## EXERCISE GOAL:
Report how many lines in the records below contain the word "field". Nothing else belongs in the answer.

Stored items:
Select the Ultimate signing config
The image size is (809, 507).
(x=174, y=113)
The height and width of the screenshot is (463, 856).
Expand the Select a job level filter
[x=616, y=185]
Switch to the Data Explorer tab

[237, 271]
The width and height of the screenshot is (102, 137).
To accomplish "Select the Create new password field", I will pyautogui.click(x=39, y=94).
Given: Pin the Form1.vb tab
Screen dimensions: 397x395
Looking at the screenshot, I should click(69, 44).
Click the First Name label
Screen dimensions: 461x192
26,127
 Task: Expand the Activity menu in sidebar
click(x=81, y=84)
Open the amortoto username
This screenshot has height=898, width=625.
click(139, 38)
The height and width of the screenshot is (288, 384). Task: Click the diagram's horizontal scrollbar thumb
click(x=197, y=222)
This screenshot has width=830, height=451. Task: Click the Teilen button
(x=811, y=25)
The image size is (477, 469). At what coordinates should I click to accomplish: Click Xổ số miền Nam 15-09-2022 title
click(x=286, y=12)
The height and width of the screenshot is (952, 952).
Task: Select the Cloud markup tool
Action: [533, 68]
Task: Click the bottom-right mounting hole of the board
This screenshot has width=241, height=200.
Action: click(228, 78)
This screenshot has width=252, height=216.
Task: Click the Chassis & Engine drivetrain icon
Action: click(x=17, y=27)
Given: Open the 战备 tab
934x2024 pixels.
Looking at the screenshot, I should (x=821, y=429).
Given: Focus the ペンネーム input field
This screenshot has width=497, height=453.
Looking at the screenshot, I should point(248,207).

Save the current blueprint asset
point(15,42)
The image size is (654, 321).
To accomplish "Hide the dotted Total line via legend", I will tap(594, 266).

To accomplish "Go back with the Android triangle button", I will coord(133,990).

## RESPONSE TO THIS TASK:
2